TAMPA — On an otherworldly stage that looked as if it could snack on the Death Star, and in front of more than 70,000 screaming, singing, stinking fans, four middle-aged dudes from Dublin once again gave us ample reason to unload hosannas and hyperbole.
Life-affirming. Transcendent. Just when we needed "em most.
Was U2's record-setting show at Raymond James Stadium on Friday perfect? Nope. Was it the best local show of the year? Maybe, maybe not.
But therein lies the magic of Bono & Co. They don't do concerts. Oh no, my brethren: They host revivals, rallies. They excel at rock and redemption, pop and proselytizing. Merchants of possibility, they gave out great gobs of hits and hope at a time when paying the electric bill is a contact sport.

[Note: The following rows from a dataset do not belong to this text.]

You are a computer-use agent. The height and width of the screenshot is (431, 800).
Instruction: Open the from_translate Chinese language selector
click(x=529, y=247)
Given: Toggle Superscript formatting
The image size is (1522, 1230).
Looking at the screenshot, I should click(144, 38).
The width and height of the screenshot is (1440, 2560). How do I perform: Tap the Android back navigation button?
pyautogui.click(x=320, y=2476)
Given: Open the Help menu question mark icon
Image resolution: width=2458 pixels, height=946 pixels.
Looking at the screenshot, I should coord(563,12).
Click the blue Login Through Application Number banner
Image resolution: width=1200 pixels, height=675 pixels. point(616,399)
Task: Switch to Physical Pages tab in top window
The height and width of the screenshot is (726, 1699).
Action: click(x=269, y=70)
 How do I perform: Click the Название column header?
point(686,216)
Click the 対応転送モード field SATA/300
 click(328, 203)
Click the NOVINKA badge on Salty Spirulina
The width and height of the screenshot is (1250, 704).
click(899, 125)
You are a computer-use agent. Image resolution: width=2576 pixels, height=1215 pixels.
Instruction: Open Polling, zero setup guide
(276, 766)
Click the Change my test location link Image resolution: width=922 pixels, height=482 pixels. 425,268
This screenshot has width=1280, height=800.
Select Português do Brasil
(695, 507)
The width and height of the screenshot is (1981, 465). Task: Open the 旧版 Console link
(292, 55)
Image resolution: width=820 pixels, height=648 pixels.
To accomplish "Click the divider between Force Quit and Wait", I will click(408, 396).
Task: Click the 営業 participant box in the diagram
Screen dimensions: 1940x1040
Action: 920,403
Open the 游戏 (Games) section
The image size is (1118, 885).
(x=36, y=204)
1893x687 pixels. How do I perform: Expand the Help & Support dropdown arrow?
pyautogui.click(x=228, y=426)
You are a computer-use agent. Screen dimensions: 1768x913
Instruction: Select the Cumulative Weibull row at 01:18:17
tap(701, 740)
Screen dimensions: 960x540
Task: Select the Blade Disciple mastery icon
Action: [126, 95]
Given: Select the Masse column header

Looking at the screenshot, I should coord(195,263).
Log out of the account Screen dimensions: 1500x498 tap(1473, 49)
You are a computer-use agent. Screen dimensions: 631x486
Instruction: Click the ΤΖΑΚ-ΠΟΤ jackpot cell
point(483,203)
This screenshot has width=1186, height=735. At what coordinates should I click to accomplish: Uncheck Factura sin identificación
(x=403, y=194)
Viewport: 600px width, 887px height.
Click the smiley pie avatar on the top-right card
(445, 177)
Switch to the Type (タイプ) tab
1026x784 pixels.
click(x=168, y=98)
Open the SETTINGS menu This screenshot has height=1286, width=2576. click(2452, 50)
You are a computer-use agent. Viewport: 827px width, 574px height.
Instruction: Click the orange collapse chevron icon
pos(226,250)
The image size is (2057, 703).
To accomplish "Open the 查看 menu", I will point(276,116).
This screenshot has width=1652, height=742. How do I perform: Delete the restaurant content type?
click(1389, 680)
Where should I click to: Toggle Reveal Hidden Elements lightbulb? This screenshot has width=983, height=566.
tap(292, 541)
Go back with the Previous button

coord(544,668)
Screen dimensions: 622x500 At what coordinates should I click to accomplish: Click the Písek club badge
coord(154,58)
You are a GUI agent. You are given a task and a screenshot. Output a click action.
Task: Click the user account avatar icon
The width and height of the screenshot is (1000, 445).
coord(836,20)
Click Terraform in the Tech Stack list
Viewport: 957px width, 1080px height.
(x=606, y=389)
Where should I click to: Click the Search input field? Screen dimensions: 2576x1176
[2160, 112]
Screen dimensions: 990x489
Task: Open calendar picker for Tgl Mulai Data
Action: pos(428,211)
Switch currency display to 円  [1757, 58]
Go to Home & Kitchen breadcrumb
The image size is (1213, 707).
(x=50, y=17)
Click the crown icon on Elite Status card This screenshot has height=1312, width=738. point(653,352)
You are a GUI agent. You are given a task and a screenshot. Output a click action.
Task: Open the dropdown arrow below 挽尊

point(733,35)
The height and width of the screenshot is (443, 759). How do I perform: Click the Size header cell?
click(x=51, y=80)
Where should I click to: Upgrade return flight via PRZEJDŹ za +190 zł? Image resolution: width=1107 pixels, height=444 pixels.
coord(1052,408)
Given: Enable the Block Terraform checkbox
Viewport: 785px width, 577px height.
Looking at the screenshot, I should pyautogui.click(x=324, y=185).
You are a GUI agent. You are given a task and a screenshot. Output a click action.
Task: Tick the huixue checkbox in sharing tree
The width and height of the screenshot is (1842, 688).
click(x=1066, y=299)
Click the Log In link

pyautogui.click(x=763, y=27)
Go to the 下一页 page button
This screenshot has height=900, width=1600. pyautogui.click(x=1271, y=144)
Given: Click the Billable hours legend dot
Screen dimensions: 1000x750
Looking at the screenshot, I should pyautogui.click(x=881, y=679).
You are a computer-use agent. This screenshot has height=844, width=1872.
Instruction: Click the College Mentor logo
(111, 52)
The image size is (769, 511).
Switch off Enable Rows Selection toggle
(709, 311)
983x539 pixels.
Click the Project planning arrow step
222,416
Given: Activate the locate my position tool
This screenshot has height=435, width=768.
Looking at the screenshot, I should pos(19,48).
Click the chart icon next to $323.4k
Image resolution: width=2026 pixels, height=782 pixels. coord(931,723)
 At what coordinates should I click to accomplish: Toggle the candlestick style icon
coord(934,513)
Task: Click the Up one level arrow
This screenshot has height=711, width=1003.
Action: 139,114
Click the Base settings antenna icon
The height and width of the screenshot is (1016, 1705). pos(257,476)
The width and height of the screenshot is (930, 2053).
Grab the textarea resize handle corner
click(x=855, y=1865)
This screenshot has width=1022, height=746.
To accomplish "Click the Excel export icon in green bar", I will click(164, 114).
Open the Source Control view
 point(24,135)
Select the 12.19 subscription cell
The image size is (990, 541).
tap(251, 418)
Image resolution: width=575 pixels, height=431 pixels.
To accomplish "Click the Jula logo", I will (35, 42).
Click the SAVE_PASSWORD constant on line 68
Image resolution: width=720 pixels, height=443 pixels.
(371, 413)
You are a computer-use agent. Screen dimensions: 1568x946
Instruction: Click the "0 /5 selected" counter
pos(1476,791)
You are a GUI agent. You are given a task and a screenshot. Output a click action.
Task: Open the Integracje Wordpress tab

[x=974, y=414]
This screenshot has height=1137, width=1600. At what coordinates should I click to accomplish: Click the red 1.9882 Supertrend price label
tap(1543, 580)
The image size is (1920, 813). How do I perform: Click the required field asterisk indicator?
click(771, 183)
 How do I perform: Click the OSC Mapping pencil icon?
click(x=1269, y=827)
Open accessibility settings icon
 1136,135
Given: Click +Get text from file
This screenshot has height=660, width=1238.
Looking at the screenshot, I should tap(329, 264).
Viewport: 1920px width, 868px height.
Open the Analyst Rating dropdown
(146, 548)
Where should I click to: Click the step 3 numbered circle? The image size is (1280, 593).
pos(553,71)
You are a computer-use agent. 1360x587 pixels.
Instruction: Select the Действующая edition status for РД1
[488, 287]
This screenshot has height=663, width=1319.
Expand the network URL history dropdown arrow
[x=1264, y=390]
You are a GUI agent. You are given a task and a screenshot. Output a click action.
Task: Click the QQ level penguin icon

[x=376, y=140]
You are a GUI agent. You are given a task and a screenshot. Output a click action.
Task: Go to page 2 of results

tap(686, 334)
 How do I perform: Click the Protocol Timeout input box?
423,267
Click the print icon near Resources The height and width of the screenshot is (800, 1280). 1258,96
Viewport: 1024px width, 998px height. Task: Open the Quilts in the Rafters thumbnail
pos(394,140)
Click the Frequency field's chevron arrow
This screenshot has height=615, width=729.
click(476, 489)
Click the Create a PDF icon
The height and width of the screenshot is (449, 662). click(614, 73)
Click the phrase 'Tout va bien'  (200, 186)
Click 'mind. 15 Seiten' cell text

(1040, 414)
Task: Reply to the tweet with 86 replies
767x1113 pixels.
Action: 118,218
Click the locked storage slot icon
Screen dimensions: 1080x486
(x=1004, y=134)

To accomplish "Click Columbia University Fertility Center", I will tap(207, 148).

Over the course of 22 songs — and in front of the largest crowd ever at RayJay (more than the Super Bowl's 70,000, Bono announced) — U2 blended intimacy and arrogance, their preferred cocktail. They uncorked sing-along spirituals (I Still Haven't Found What I'm Looking For) while standing upon the most shameless stage to ever tour the world. Dubbed "the Claw," and featuring a 54-ton hi-def video screen, the strobing, shifting contraption stretched from the 50-yard line to the end zone — and some 165 feet into the air.
"You have a pirate ship," the 49-year-old Bono deadpanned, pointing to the Bucs infamous seacraft. "We," he added after a perfect pause, "have a spaceship."
The band's latest album is the totally mediocre No Line on the Horizon. But the guys love the new stuff as much as they love themselves, so a half-dozen new cuts were shoehorned into the set list, including ho-hum kickoff tunes Breathe and Get on Your Boots. Did they snuff the buzz? A little.
But U2's not-so-secret weapon is The Edge, who just doesn't abide by bathroom-break songs. The guitarist's ringing, chiming licks and effects-pedal derring-do made average stuff soar (Magnificent, Vertigo) and great stuff move us — okay, me — to tears (Beautiful Day, Until the End of the World).
Of course, it also helped that this was the best-sounding stadium show I've ever heard. The Claw may look like a steroidal cactus, but man, that's one sweet-sounding cactus.
U2 built its set list with slow-build strength, and when drummer Larry Mullen Jr. and bassist Adam Clayton counted off the jackbooted beat of Sunday Bloody Sunday, you knew things were about to get really good. In a strangely mellow mood all night, Bono let the music do his most of his speechifying. A plea for civil rights was handled with a merging of MLK and Walk On. For the latter, the runway was awash with people sporting paper masks of Aung San Suu Kyi, the Burmese opposition leader.
The show closed with the new, and rather turgid, Moment of Surrender. But by then, U2 had us floating on our way to the packed parking lot, the traffic-choked road. Let the hosannas and hyperbole commence.